Hacking in Web3 is easy because it uses the same pattern that’s been used since the inception of the internet — pretending to be someone else.
Due to the complexity and the “cool factor” of Web3 projects, one can easily — and mistakenly — assume that it takes Mr. Robot level of advanced hacking techniques to pull off a successful attack. In truth, however, it only takes a sinister ad placed on Google search results, an impostor Telegram group or a deviously-crafted email to break the security barriers of the Web3 ecosystem.
Blockchain projects can use top-notch smart contracts, securely integrate crypto wallets and use best practices in each digital step across the board. But they still need help with the social aspect of user protection.
Web3 takes the “ownership” from central entities and distributes it to users to democratize the internet for everyone. It gives power to the user.
But, attaining this power of ownership also comes with significant responsibility. Users need to understand how crypto wallets work, how transactions are made, and how assets are stored — and the steep learning curve is not helping.
Cointelegraph: You were working on Web3 before it was even a thing. How do you describe or frame Web3?

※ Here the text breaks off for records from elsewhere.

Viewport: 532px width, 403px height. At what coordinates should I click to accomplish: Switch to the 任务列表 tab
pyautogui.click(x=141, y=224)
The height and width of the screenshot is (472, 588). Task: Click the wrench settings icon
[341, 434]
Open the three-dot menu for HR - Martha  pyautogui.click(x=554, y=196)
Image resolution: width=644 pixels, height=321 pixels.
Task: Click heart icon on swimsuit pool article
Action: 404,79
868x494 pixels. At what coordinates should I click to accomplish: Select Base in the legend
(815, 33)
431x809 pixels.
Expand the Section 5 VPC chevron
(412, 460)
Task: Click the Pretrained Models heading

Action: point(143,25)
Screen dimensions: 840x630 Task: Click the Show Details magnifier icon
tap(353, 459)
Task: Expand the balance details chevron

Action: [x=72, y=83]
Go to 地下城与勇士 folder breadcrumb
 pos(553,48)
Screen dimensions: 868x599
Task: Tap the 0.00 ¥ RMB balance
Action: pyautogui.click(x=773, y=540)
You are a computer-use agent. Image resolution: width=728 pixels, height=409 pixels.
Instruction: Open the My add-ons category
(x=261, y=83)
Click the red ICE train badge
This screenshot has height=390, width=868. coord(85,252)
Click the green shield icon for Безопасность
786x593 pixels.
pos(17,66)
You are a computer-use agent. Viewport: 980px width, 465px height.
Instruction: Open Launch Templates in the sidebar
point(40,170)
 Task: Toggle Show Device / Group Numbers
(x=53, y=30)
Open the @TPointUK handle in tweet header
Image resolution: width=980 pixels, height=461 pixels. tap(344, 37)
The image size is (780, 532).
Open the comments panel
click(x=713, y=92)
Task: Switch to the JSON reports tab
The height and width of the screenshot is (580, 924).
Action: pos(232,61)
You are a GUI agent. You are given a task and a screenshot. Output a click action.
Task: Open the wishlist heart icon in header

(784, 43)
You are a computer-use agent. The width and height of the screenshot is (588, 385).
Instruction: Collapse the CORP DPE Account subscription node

Dmitry Mishunin: I think the main feature [of Web3] is the control of funds is the users’ responsibility, and this is a fascinating paradigm.
Web1 is just a read-only experience. You can get the information and get the context, but you can’t do anything with it. Web2 is a read-write mode — you can upload something. And Web3 is read, write, own.
This is a crazy responsibility for the end-user because they didn’t have such an experience before. We see lots of problems in security because people don’t realize that this is their personal responsibility against their own assets. People are not ready for this.
CT: How do you think Web3 differs from others regarding security and user protection?
DM: It comes with a new level of security and a new level of smart contracts. It’s not only about the privacy of smart contracts; it involves all the infrastructure of wallets, users, their mission and so on.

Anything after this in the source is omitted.